Tulisan ini mencoba menyoroti empat aspek utama dari ajaran Paus Fransiskus yang sangat relevan untuk Indonesia: perhatian kepada mereka yang di pinggiran, ekologi integral, dialog antaragama, dan semangat sinodalitas. Keempatnya bukanlah isu terpisah, tetapi saling terhubung dalam kerangka kasih, keadilan, dan solidaritas yang menjadi roh ajaran Kristus.
Menyapa Dari Pinggiran
Salah satu pesan paling kuat dari Paus Fransiskus adalah pentingnya memusatkan perhatian Gereja kepada mereka yang ada di pinggiran kehidupan. Baginya, Yesus selalu berpihak kepada orang miskin, orang berdosa, orang sakit, dan mereka yang tersingkir dari masyarakat. Paus mengajak Gereja untuk meninggalkan zona nyaman dan hadir secara nyata di tengah penderitaan umat manusia. Gereja, menurutnya, bukan museum bagi orang kudus, tetapi rumah sakit lapangan bagi mereka yang terluka.
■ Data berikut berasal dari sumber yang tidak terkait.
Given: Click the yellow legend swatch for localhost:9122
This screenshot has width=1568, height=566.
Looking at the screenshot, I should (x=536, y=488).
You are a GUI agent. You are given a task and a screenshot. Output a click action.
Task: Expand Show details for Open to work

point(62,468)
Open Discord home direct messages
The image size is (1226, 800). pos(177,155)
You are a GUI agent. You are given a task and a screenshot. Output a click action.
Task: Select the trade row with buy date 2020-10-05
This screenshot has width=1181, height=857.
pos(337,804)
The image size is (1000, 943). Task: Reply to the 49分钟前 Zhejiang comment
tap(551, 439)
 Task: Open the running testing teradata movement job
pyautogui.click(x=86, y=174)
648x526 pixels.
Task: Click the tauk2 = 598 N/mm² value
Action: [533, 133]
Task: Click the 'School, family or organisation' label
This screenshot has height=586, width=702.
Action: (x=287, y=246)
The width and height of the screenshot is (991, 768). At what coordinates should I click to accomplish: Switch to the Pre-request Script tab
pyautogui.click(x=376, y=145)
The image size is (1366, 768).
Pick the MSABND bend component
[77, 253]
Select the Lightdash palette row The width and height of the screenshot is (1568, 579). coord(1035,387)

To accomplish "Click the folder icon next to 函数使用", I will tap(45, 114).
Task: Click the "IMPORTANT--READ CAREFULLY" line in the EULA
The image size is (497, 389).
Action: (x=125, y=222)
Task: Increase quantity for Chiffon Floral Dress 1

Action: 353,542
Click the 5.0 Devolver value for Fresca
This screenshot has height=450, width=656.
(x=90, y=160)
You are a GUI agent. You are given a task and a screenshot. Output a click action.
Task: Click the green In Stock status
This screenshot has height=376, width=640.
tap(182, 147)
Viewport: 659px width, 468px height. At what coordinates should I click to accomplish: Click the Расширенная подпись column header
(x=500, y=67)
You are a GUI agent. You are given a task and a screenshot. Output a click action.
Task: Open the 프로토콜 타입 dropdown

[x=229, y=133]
Konteks Indonesia sangat cocok untuk meresapi pesan ini. Di banyak pelosok negeri, masih banyak orang hidup tanpa akses pendidikan yang layak, pelayanan kesehatan yang memadai, atau keadilan sosial yang setara. Masyarakat adat, buruh migran, korban kekerasan, dan kelompok minoritas kerap menjadi korban kebijakan yang tidak berpihak. Gereja yang benar-benar mendengarkan ajaran Paus Fransiskus akan berani bersuara bagi mereka yang tak punya suara, dan bertindak nyata sebagai pelindung martabat manusia.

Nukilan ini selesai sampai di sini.